> **Task instructions**: Omit every picture while repeating the entries exactly.

*** Opening The input ***

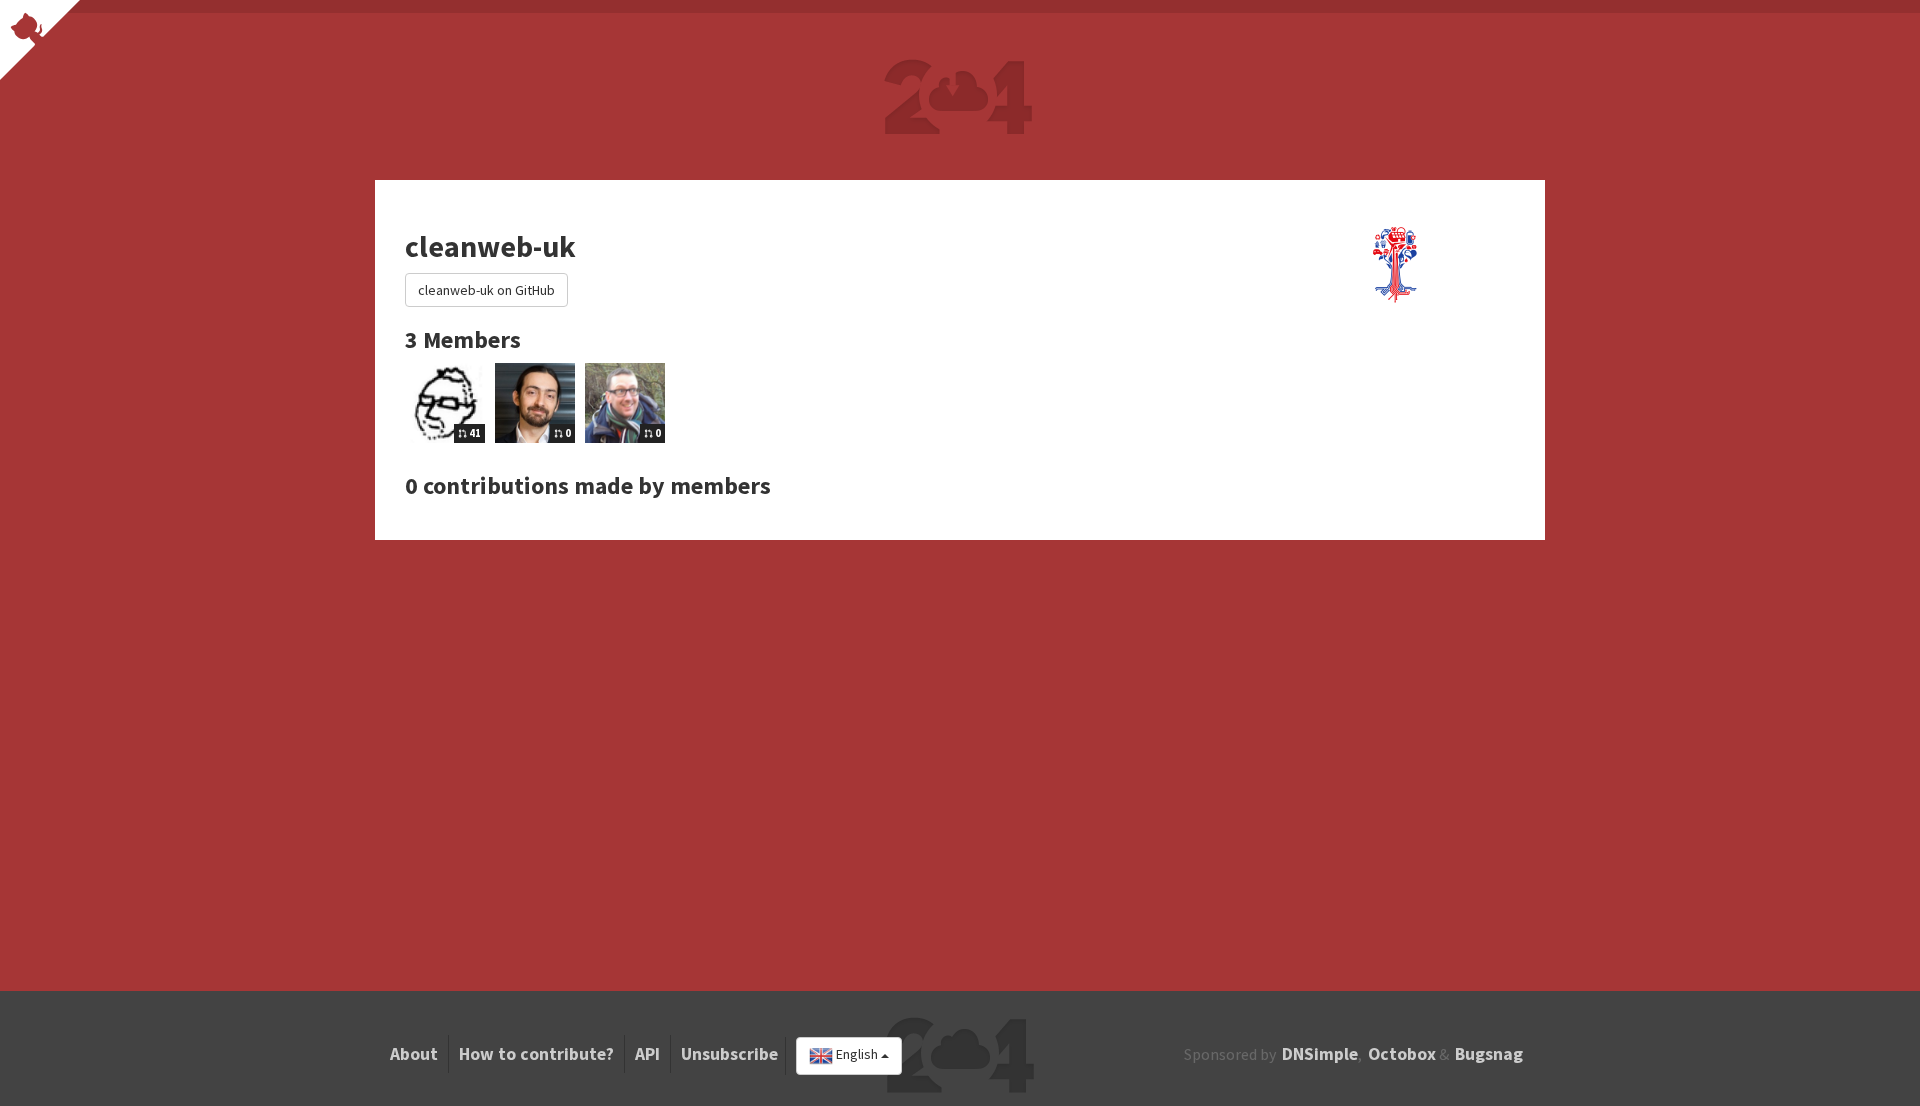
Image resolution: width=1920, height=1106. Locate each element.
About (414, 1054)
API (647, 1054)
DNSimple (1320, 1054)
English (857, 1055)
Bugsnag (1489, 1054)
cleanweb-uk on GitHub (486, 290)
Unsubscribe (729, 1054)
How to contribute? (536, 1054)
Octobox (1402, 1054)
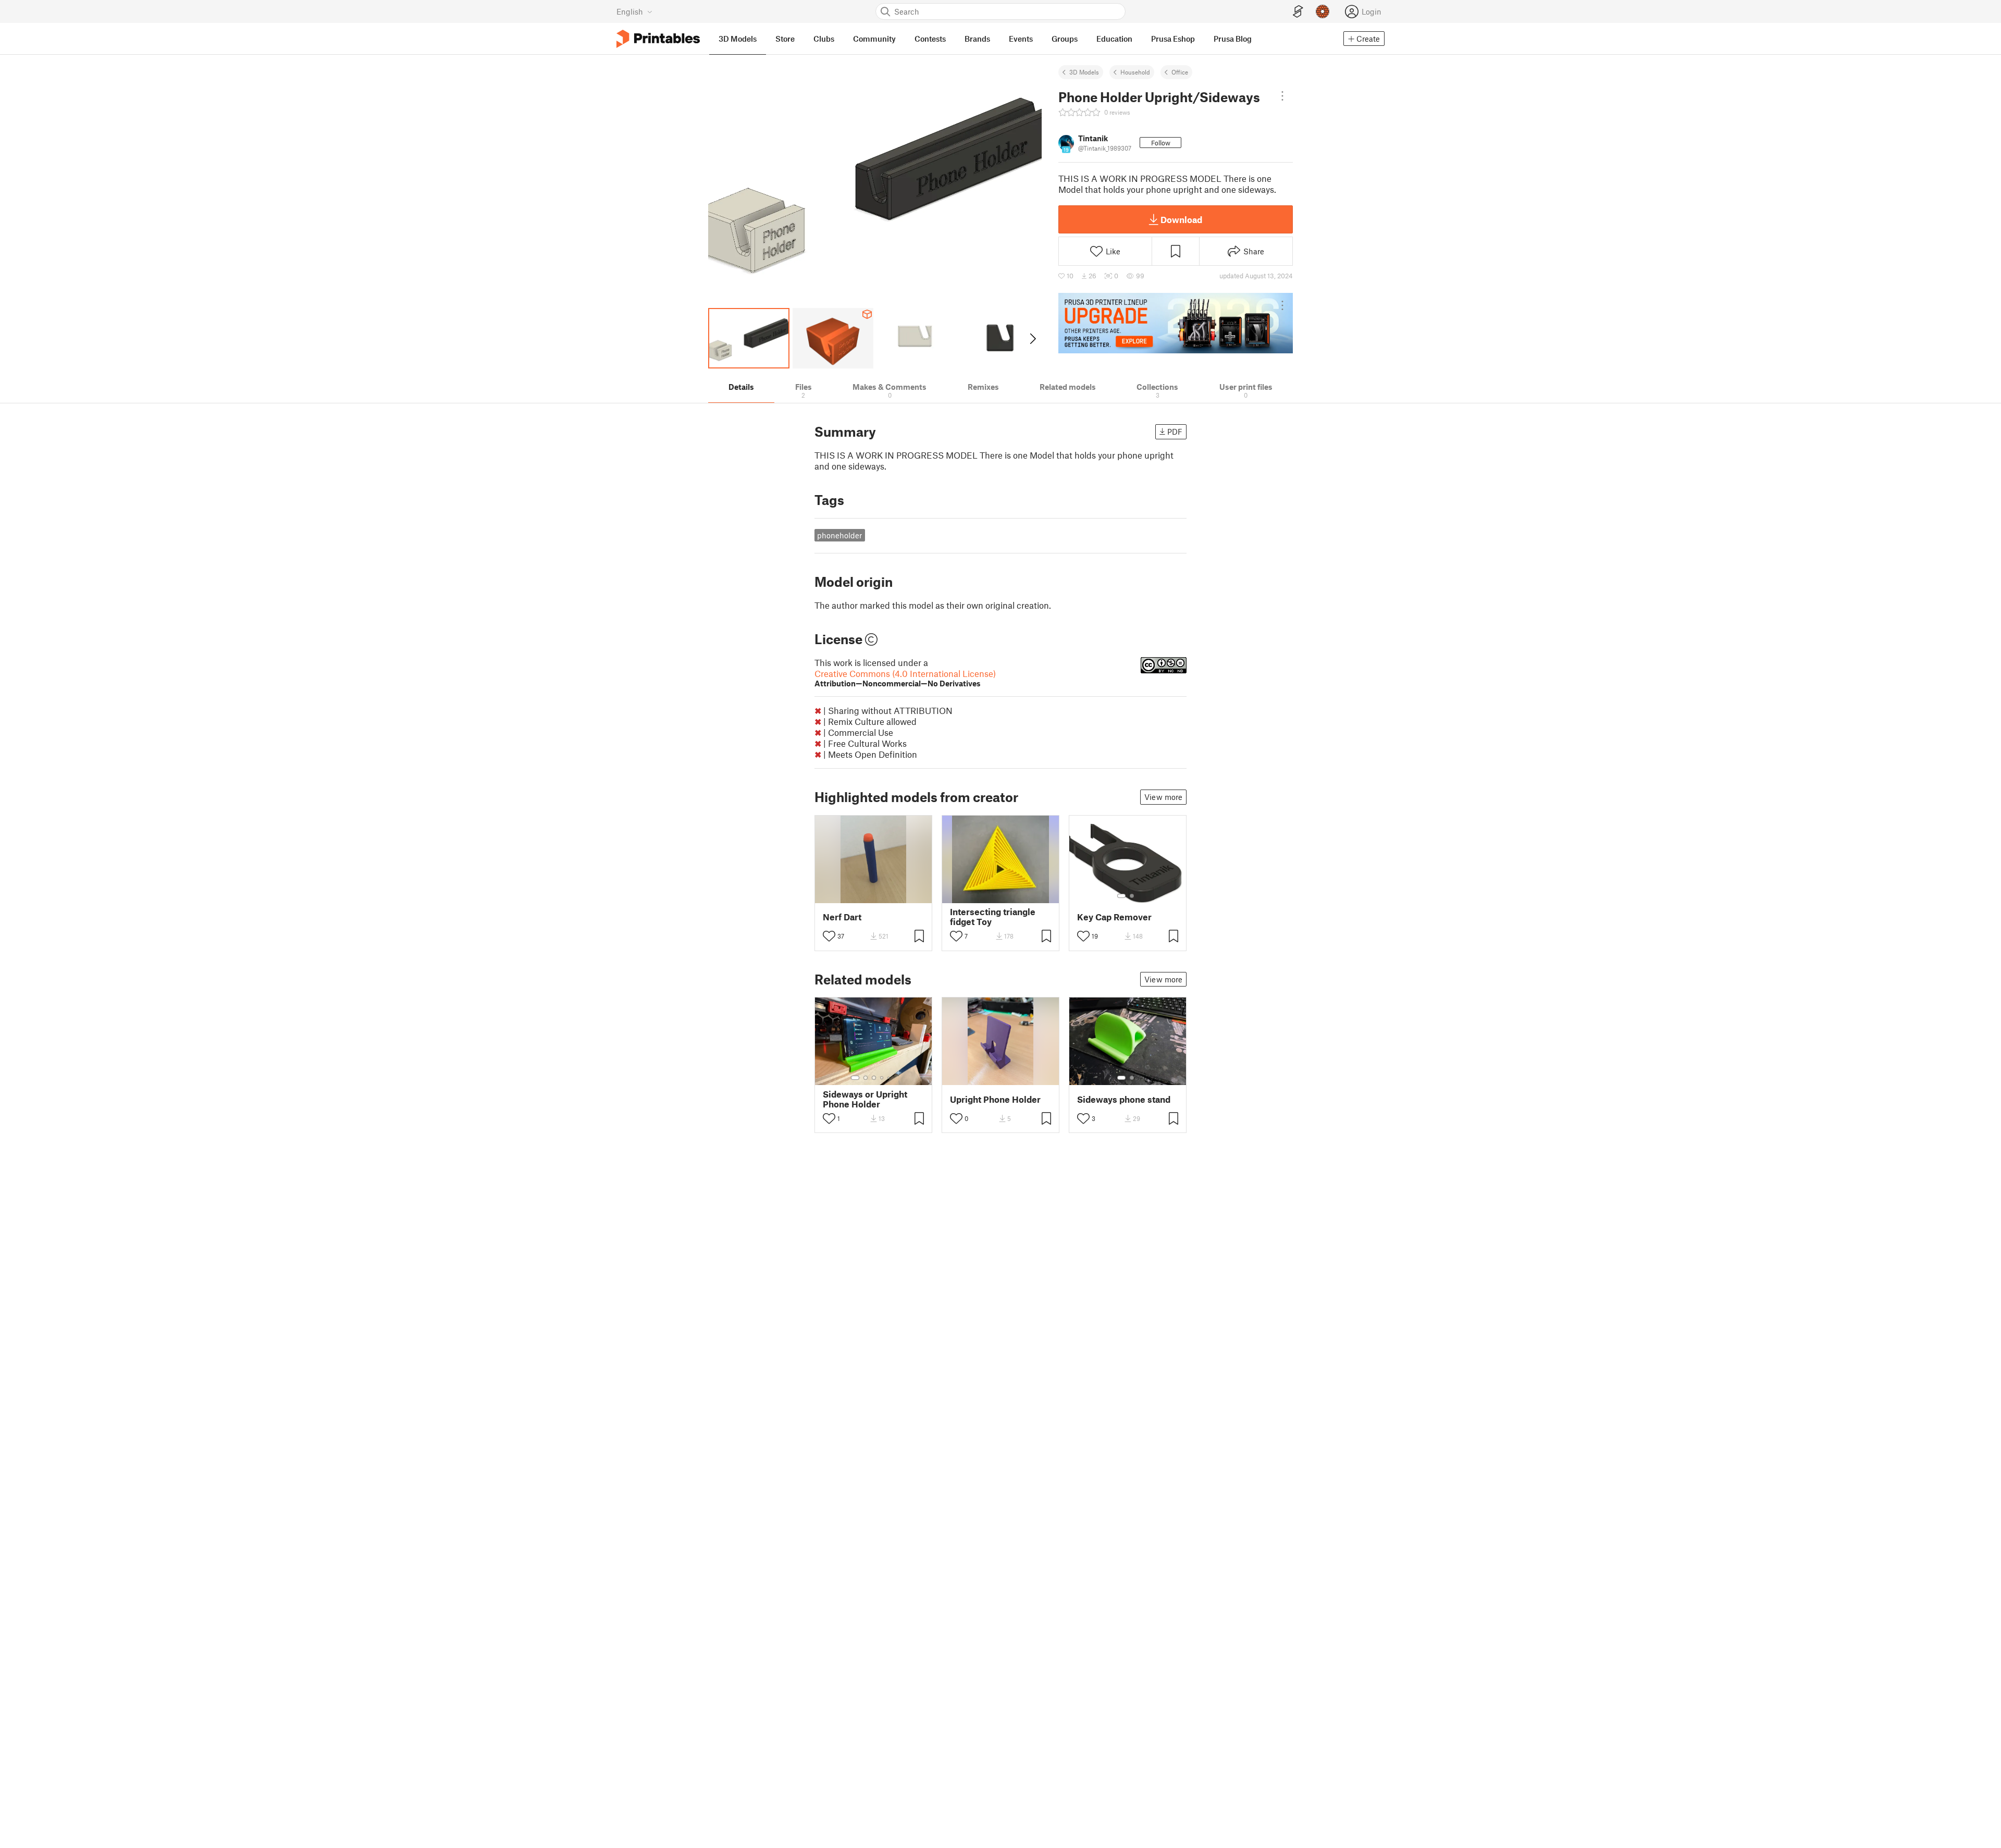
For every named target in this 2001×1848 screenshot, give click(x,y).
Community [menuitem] (874, 38)
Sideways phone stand (1123, 1099)
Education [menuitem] (1114, 38)
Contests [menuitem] (930, 38)
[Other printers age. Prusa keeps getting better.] (1175, 323)
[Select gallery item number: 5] (889, 1078)
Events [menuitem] (1021, 38)
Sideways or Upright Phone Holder (865, 1099)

*** Closing The input ***

> **Task solution**:
Image resolution: width=1920, height=1106. Locate each element.
About (414, 1054)
API (647, 1054)
DNSimple (1320, 1054)
English (857, 1055)
Bugsnag (1489, 1054)
cleanweb-uk on GitHub (486, 290)
Unsubscribe (729, 1054)
How to contribute? (536, 1054)
Octobox (1402, 1054)
For every named target in this 2001×1848 screenshot, give click(x,y).
Community [menuitem] (874, 38)
Sideways phone stand (1123, 1099)
Education [menuitem] (1114, 38)
Contests [menuitem] (930, 38)
[Other printers age. Prusa keeps getting better.] (1175, 323)
[Select gallery item number: 5] (889, 1078)
Events [menuitem] (1021, 38)
Sideways or Upright Phone Holder (865, 1099)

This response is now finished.